__Excerpted records__:

****************************************

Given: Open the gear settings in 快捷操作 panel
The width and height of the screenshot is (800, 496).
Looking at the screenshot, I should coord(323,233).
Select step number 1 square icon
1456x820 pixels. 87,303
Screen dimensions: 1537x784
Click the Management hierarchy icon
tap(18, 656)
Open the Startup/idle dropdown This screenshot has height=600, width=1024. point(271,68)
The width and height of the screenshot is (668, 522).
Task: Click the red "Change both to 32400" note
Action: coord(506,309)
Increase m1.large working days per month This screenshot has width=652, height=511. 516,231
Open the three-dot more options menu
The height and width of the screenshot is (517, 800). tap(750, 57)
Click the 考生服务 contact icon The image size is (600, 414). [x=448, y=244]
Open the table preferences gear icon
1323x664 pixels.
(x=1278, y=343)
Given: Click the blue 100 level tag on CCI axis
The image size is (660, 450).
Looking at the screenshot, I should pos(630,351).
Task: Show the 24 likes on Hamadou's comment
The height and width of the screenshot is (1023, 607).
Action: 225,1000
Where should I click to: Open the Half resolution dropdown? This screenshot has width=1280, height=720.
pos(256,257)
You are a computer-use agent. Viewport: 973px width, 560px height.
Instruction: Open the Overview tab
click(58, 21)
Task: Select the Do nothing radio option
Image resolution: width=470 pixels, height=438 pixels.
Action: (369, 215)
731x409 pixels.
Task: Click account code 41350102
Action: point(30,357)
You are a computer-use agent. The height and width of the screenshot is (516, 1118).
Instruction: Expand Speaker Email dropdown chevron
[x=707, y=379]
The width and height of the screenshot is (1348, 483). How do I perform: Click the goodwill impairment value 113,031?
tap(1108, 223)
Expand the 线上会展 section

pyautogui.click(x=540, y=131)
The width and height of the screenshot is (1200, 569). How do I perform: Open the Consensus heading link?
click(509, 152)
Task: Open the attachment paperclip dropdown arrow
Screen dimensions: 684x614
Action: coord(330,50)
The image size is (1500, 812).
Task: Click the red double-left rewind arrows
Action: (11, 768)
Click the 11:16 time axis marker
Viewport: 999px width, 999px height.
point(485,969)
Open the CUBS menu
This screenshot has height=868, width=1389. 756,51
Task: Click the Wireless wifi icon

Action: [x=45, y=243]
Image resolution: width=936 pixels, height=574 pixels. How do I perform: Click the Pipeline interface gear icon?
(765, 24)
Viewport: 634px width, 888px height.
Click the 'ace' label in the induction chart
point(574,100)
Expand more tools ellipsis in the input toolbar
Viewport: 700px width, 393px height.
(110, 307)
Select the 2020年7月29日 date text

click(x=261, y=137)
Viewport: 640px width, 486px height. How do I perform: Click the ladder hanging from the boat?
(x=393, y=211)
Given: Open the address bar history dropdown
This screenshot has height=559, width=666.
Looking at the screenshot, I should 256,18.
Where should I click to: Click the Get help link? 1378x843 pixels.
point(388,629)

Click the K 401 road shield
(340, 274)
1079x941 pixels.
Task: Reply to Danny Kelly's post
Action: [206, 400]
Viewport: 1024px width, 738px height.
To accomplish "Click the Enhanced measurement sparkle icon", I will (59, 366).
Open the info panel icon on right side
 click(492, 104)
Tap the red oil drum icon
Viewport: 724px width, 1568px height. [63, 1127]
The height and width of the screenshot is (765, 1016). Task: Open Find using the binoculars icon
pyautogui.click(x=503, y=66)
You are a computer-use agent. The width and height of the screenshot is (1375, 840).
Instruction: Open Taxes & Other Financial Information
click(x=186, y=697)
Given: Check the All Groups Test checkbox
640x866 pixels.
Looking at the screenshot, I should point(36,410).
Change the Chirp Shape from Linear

****************************************

__Exercise instructions__: Give the number of lines in the entries above that contain the word "Given", with no accompanying text.

__Answer box__: 4